_Text segment_:
═══
Specialized chemicals: This type of stain remover includes a rust remover, an ink remover or a dye remover. These spotting agents are formulated for a specific stain type
Bleaches and Strippers: There are two types of bleaches. An oxidizing bleach(oxidizer) changes the properties of a stain by adding oxygen. An oxidizer does not actually remove the staining material but instead makes it invisible by changing the chemical make up. This type of bleach is considered more permanent. Examples include Sodium Percarbonate (All Color Bleach), Hydrogen Peroxide and Sodium Hypochlorite (Chlorine bleach)
A second type of bleach is a reducing bleach (stripper). This bleach type changes the properties of a stain by taking oxygen away. The staining material is not actually removed by a stripper. Only the chemical make up is changed. The change in chemical make up from a reducing bleach can often be reversed by adding oxygen (from the air or an oxidizing bleach). Examples include Sodium Bisulfite, Sodium Hydrosulfite and Titanium Strippers.
═══
_Dataset excerpt_:
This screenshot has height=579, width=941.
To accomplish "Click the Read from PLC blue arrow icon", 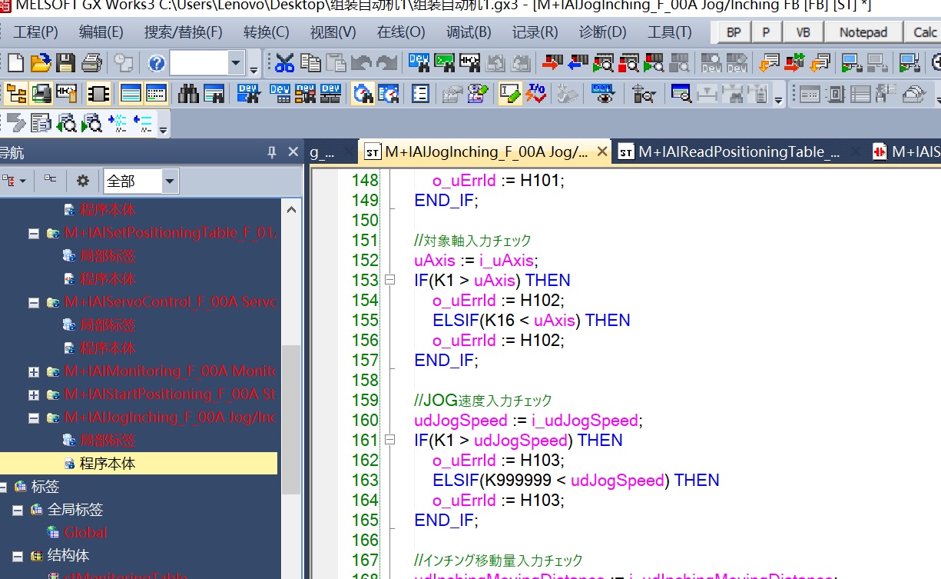I will pos(576,63).
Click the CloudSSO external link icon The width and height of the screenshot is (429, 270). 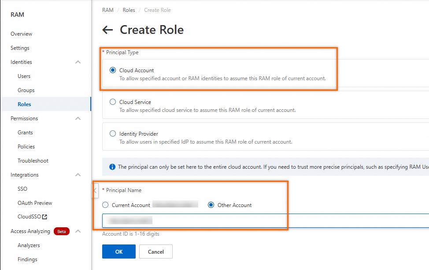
═══
_Complete the following_:
1. In the text on stain removers, why does a stain treated with an oxidizing bleach stop being visible, even though the staining material stays in the fabric? Answer in one to three sentences.
2. Carry on with the text on stain removers, starting after its final sentence.

_Exercise answers_:
1. The oxidizing bleach adds oxygen to the stain, which changes its chemical make up. That change makes the stain invisible without actually removing the staining material.

2.
All bleaches and strippers should be neutralized and rinsed after use. Sodium Percarbonate neutralizes strippers and Sodium Bisulfate neutralizes oxidizing bleaches. Bleaches should only be used after other methods have failed. Oxidizing bleaches work best on natural (organic) stains and reducing bleaches work best on synthetic (man-made) stains, however, oxidizers can be used on synthetic stains and reducing agents can be used on natural stains. Oxidizers work faster when an alkaline such as ammonia is added. Reducing bleaches work faster when an acid such as acetic acid or heat is added.
- Always follow the bleach manufacturer's directions for use.
- Always pre-test in an inconspicous area or on a carpet sample before using on the urine stain.
- Use the minimum amount of chemical necessary. Apply solution using a sponge, cloth, or brush.
- Always work from the outside toward the stain center.
- When desired results are achieved, flush the stained area thoroughly
Although not included in a general spotter kit the following stain removal methods are listed. These methods require specialized training and practice.
- Dye: When dealing with a situation of carpet color loss, an option is to spot dye or redye the entire carpet. Not all types of carpet fibers can be dyed as a method of stain removal. The fibers which can be redyed can only be recolored to the original or a darker color.
- Mechanical Action: Utilized when a stain cannot be removed by cleaning. This stain removal method is a last resort and involves replacing the damaged carpet (burns or color loss) with a new bonded insert or "patch".
The spotting procedure begins by applying a stain remover to a clean towel and blot the spot. Checking for color transfer or spot removal.
Wait as the spotting agent reacts with the staining material continuing to check for color transfer or spot removal.
Proceed carefully, working from the outside of the spot toward the center until the spot is removed or there is no further chemical reaction.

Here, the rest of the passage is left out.